Testo dell'esercizio:
╭──

Dopo essere stato membro della giuria lo scorso anno, Ferzan Ozpetek si mette stavolta in gioco in prima persona, portando in concorso alla Mostra del cinema di Venezia il suo primo film tratto da un romanzo, Un giorno perfetto di Melania G. Mazzucco, di cui firma la sceneggiatura insieme a Sandro Petraglia. Primo di una nutrita truppa italiana che si contenderà il Leone d'oro, il film è stato accolto stamattina, alla fine della proiezione riservata alla stampa, da un coro di fischi come non se ne sentivano da tempo in laguna, una reazione maleducata ed esagerata anche per un film irrimediabilmente brutto come quello di Ozpetek.

╰──

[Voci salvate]
╭──

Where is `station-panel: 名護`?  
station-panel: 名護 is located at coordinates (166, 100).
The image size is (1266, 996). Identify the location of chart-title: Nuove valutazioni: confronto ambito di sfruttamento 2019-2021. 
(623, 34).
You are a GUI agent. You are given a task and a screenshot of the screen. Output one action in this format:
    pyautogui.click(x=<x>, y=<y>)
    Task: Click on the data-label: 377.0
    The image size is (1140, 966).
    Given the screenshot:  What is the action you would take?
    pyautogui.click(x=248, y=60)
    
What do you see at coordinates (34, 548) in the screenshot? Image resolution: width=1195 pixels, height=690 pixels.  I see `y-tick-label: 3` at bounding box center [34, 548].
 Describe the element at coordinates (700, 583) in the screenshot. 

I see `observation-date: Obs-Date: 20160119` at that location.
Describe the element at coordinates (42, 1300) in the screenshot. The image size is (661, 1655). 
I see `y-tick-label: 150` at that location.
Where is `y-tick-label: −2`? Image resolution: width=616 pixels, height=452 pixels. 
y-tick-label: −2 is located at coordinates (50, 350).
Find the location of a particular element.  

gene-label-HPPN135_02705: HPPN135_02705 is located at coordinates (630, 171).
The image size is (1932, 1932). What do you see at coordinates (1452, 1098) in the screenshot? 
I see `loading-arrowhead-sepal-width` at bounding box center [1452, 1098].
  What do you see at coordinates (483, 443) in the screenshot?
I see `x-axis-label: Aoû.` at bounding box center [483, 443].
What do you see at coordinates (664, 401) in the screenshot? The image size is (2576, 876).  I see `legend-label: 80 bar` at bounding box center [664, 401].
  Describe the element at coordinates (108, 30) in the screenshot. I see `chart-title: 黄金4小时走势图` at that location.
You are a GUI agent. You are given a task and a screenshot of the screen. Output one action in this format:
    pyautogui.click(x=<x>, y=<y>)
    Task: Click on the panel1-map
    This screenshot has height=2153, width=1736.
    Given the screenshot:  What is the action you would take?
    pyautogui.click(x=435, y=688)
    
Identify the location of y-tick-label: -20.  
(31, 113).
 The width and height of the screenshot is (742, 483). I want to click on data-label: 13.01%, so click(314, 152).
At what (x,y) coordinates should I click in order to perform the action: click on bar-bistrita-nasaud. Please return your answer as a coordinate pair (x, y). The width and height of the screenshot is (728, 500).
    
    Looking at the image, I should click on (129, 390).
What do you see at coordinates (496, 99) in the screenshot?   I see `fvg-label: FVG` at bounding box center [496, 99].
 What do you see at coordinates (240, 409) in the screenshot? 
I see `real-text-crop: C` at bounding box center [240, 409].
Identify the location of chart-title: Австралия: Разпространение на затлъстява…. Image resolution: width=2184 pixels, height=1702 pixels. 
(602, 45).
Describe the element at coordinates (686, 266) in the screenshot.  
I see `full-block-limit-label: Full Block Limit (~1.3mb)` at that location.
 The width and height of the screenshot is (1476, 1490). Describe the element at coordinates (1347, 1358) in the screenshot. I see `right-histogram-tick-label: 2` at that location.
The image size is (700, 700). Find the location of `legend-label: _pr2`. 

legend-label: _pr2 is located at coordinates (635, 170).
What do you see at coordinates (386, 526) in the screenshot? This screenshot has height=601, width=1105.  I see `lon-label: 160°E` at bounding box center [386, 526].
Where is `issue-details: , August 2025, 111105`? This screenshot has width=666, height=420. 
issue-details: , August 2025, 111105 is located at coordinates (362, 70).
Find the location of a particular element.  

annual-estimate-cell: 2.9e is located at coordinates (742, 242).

╰──

Consegna 1:
Elenca tutte le persone nominate nel testo sul film di Ozpetek alla Mostra di Venezia.
Consegna 2:
Cita il passo del testo sul film di Ozpetek alla Mostra di Venezia che va da "Dopo essere stato" fino a "quello di Ozpetek.".

Soluzione 1:
Ferzan Ozpetek, Melania G. Mazzucco, Sandro Petraglia

Soluzione 2:
Dopo essere stato membro della giuria lo scorso anno, Ferzan Ozpetek si mette stavolta in gioco in prima persona, portando in concorso alla Mostra del cinema di Venezia il suo primo film tratto da un romanzo, Un giorno perfetto di Melania G. Mazzucco, di cui firma la sceneggiatura insieme a Sandro Petraglia. Primo di una nutrita truppa italiana che si contenderà il Leone d'oro, il film è stato accolto stamattina, alla fine della proiezione riservata alla stampa, da un coro di fischi come non se ne sentivano da tempo in laguna, una reazione maleducata ed esagerata anche per un film irrimediabilmente brutto come quello di Ozpetek.